The article points to how factors like stress, which is often experienced by animals in labs, negatively influences the reliability of animal research data. According to the article, stress influences heart rate, pulse, blood pressure, muscular activity, and hormone level, and can influence results observed in studies. Cost of using animals in research is another issue addressed by the article. Animal research is a multi-billion dollar industry, with interest from the animal importers, breeders, dealers, cage and equipment manufacturers, feed producers, and drug companies. Additionally, purchase and maintenance of animals is expensive. "Rats, mice, and birds are the main animals used, not because they are necessarily the best or most reliable, but because they are relatively inexpensive to buy, easy to manage and maintain, and because they are disposable without much public clamor or concern."
Another point made by this article was related to the development in the last 10 years of using transgenic models for medical research.
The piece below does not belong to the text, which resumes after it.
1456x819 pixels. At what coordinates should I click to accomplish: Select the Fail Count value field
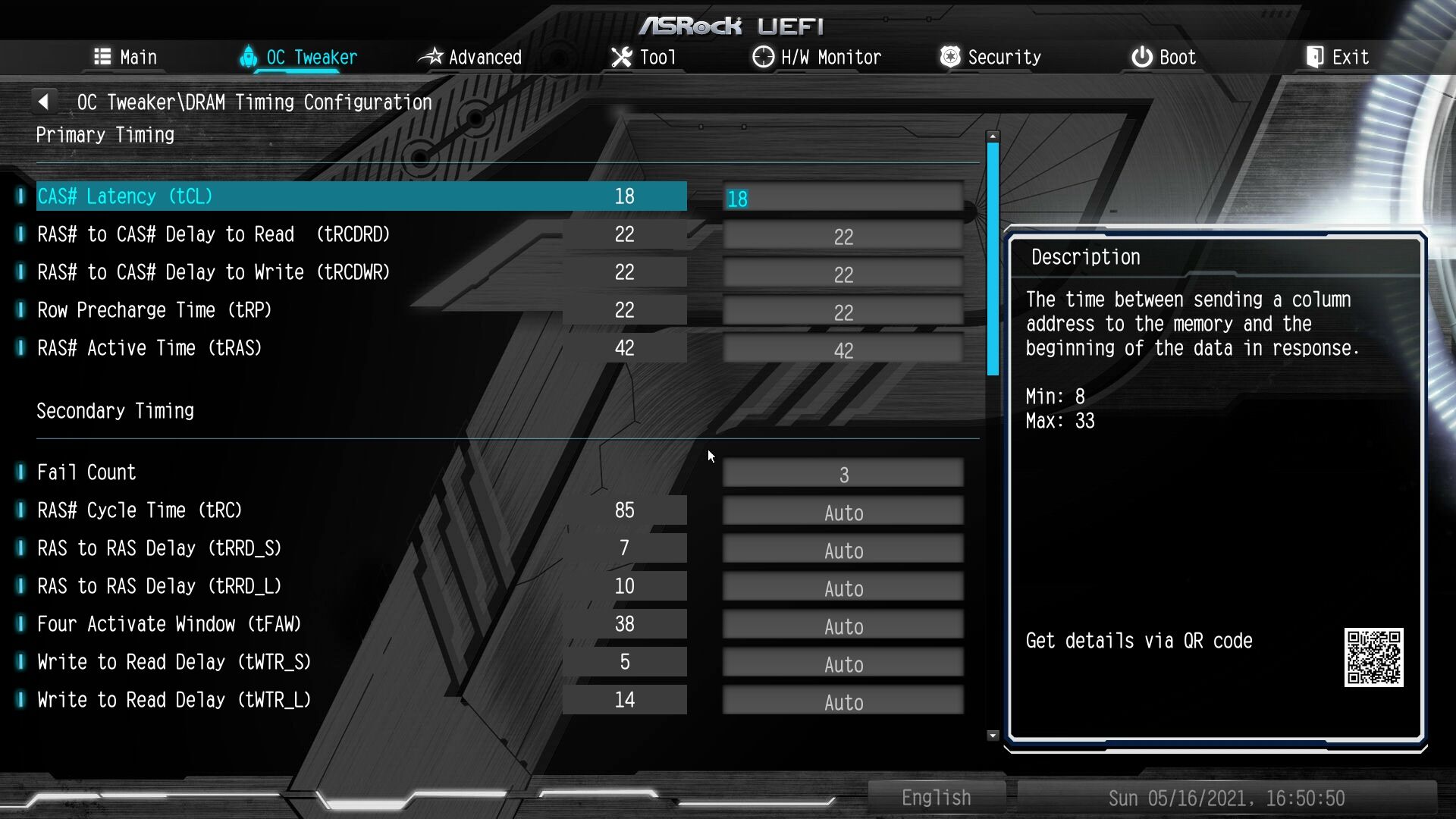coord(843,475)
While transgenic models are great for attempting to remedy the biological differences between humans and animal models, the NEAVS article pointed out that if transgenic models are needed to genetically improve existing animal models, perhaps animal models really aren't justified for research use, because they really don't have biological and/or clinical relevance.
I agree that animal models are not perfect for researching human conditions, but I also cannot think of a non-animal alternative that is a better solution. I also believe that there should be some sort of in vivo model used after in vitro studies before testing drugs or whatever else in humans. The article blames a lack of alternatives on the investigators, but I don't see them offering any alternatives either. I guess time will tell whether animal research is eventually considered unethical, but I don't think that will come until someone comes up with a good non-animal alternative that does not jeopardize progress made with testing human subjects.